The exercise: Reproduce everything from the start of the records down to the line containing "Looking at the", with both ends included, keeping each line unchanged. Leave the pictures out of your answer.

Data provided:
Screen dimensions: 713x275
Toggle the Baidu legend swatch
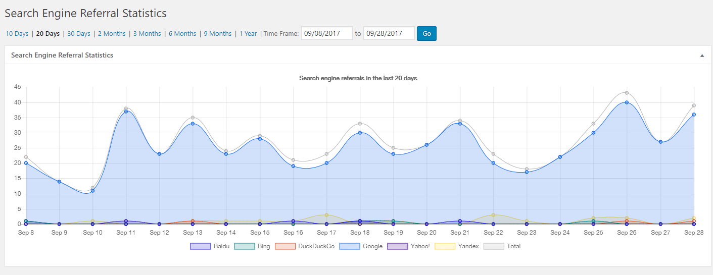(200, 246)
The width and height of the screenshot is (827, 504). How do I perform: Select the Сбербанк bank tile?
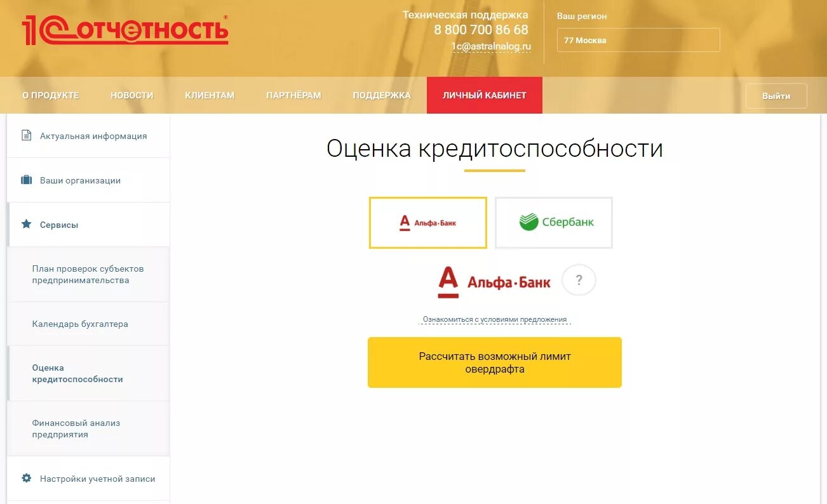pos(553,222)
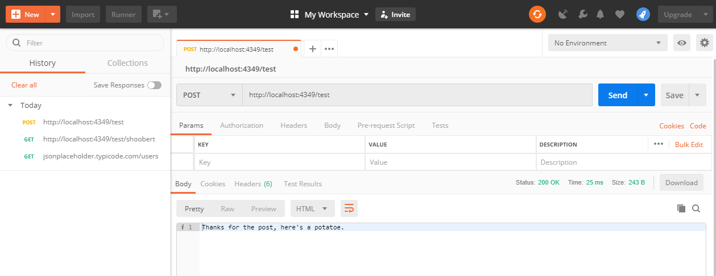Search within the response body
Viewport: 716px width, 276px height.
[x=696, y=208]
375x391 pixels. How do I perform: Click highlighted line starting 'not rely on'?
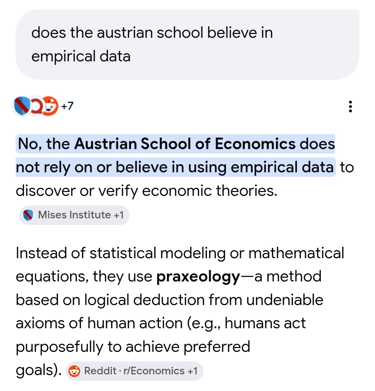[x=175, y=167]
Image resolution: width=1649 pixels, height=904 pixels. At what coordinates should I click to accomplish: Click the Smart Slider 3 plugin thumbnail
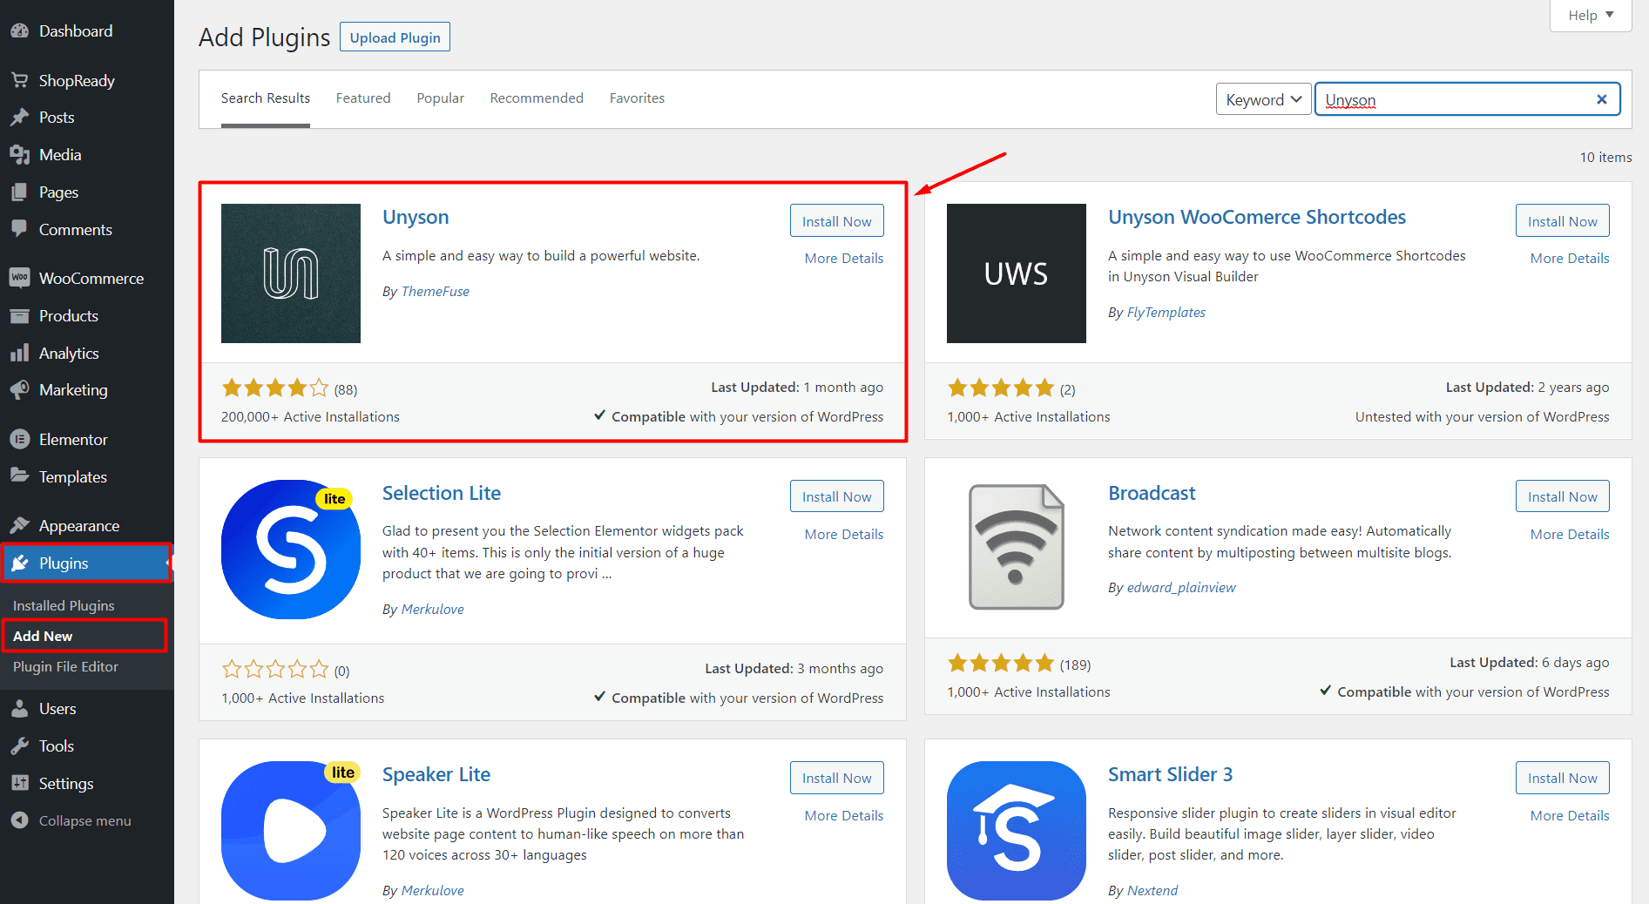(1016, 830)
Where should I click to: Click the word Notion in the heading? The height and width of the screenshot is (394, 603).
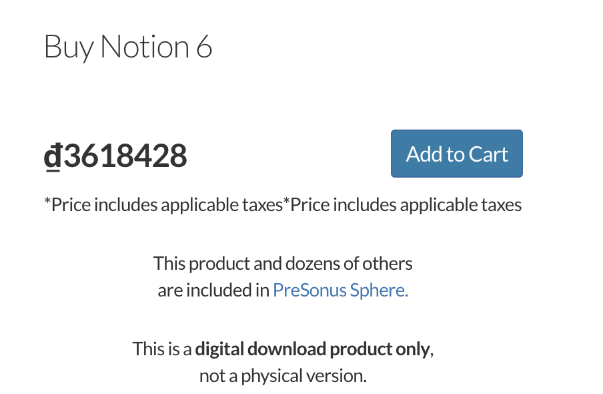(145, 47)
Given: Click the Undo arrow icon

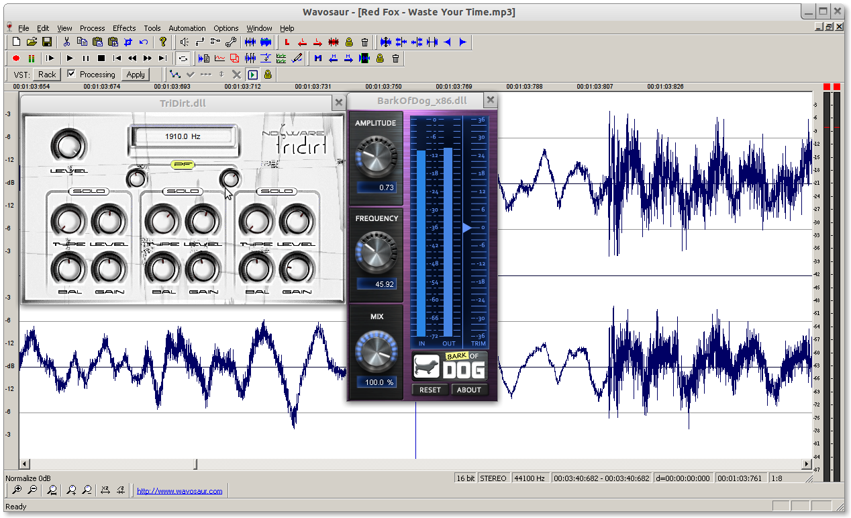Looking at the screenshot, I should pyautogui.click(x=143, y=42).
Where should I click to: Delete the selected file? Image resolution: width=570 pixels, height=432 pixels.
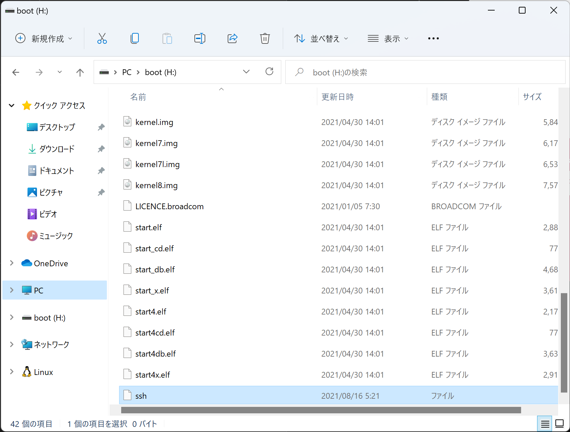[265, 38]
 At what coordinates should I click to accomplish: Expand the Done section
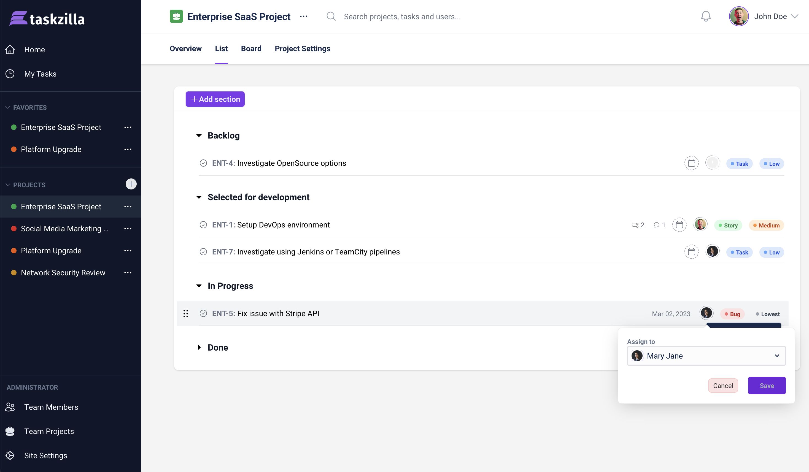[x=199, y=348]
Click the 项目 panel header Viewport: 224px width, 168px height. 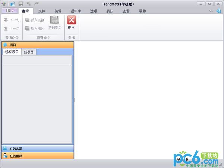(37, 45)
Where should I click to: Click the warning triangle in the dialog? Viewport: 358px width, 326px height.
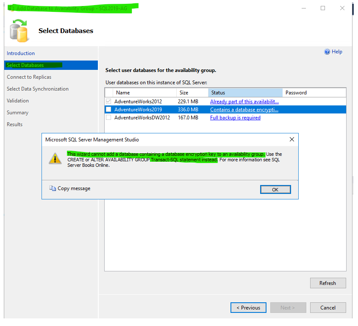[55, 158]
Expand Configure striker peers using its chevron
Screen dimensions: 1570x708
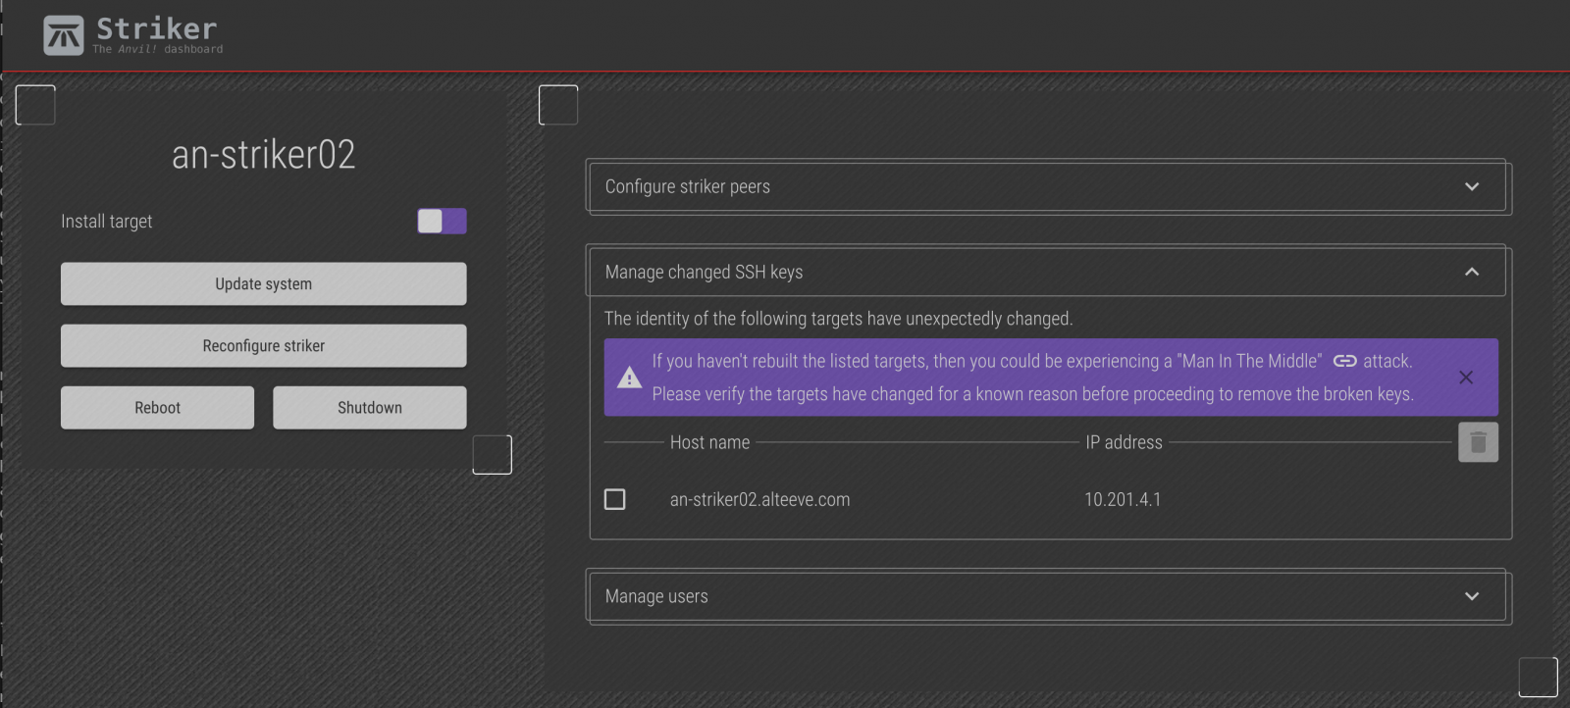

Correct response:
Screen dimensions: 713x275
Toggle the Baidu legend swatch
(200, 246)
The width and height of the screenshot is (827, 504). How do I perform: Select the Сбербанк bank tile?
pos(553,222)
Search within the response body
Viewport: 716px width, 276px height.
[x=696, y=208]
375x391 pixels. How do I perform: Click highlighted line starting 'not rely on'?
[x=175, y=167]
Image resolution: width=1649 pixels, height=904 pixels. At what coordinates should I click to accomplish: Click the Smart Slider 3 plugin thumbnail
(1016, 830)
Where should I click to: Click the word Notion in the heading? The height and width of the screenshot is (394, 603).
(145, 47)
Given: Click the Undo arrow icon

Looking at the screenshot, I should pyautogui.click(x=143, y=42).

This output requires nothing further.